Source -
-- start --

Friday’s huge job numbers showed how difficult predictions are, even for specialists. Not one of the economists polled by Bloomberg came close. Unemployment data is notoriously variable, and Tu Nguyen, who forecast that jobs would actually shrink, was not the only person to be shocked.

“Wow, we certainly did not expect this,” said Nguyen, an economist with the financial firm RSM Canada. “Despite all the talk about recession … we are certainly not in a recession right now if you look at the jobs numbers.”

Good for some bad for others

So are we getting a recession or not? People who are supposed to be in the know are still debating. The word stagflation keeps popping up, and last week U.S. billionaire Paul Singer warned of hyperinflation, a kind of price-growth-on-steroids that knocks an economy flat.

-- end --

Recorded data -
-- start --

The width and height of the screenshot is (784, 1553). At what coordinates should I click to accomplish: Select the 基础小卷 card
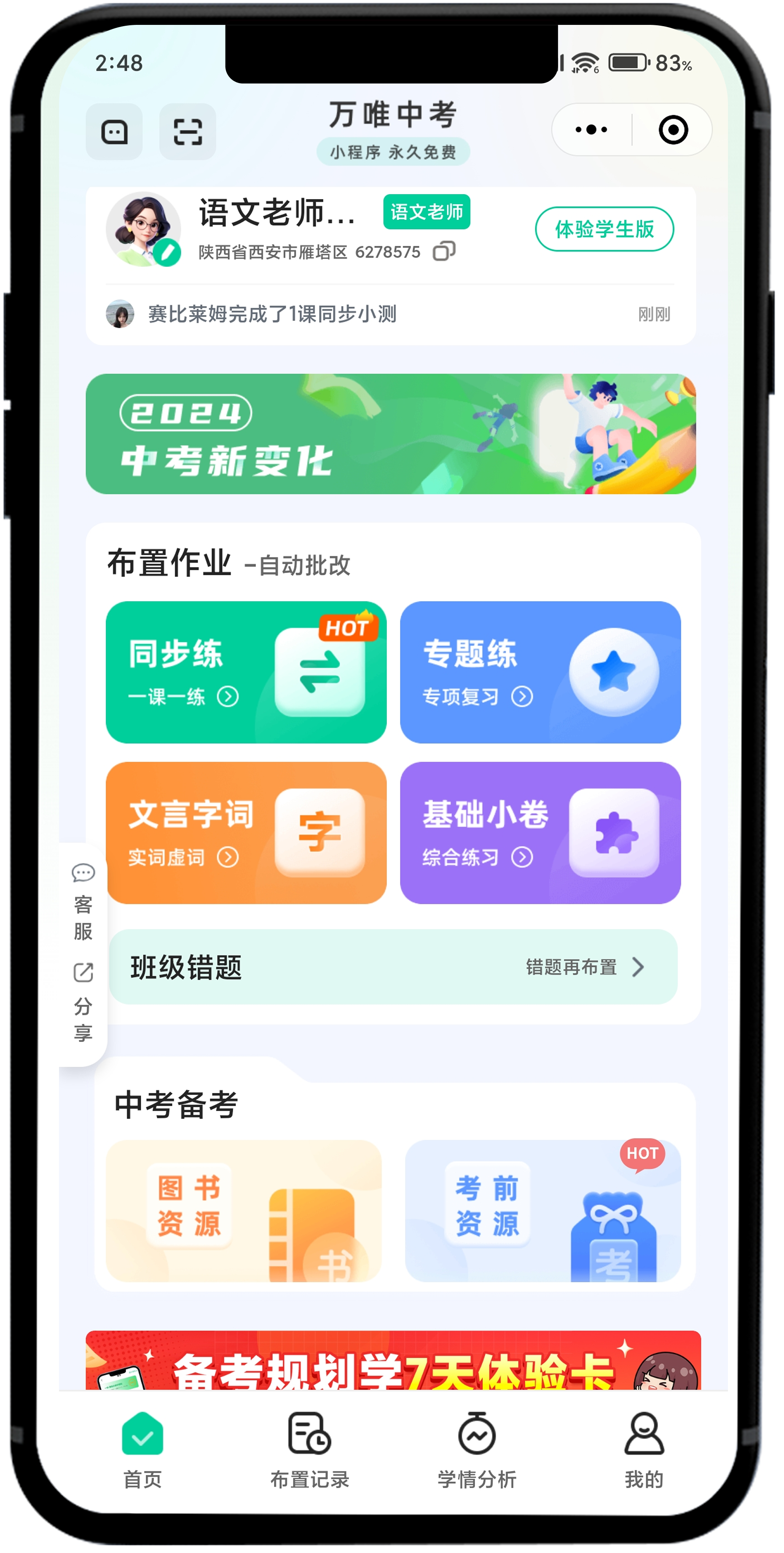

-- end --

Set problem 1 -
Retype the passage of the job numbers excerpt that opens with the words "Friday’s huge job" and closes with "an economy flat.".
Set problem 2 -
In the job numbers excerpt, what financial firm is Tu Nguyen an economist with?
The listing has nothing to do with the excerpt on job numbers.

Response 1 -
Friday’s huge job numbers showed how difficult predictions are, even for specialists. Not one of the economists polled by Bloomberg came close. Unemployment data is notoriously variable, and Tu Nguyen, who forecast that jobs would actually shrink, was not the only person to be shocked.

“Wow, we certainly did not expect this,” said Nguyen, an economist with the financial firm RSM Canada. “Despite all the talk about recession … we are certainly not in a recession right now if you look at the jobs numbers.”

Good for some bad for others

So are we getting a recession or not? People who are supposed to be in the know are still debating. The word stagflation keeps popping up, and last week U.S. billionaire Paul Singer warned of hyperinflation, a kind of price-growth-on-steroids that knocks an economy flat.

Response 2 -
RSM Canada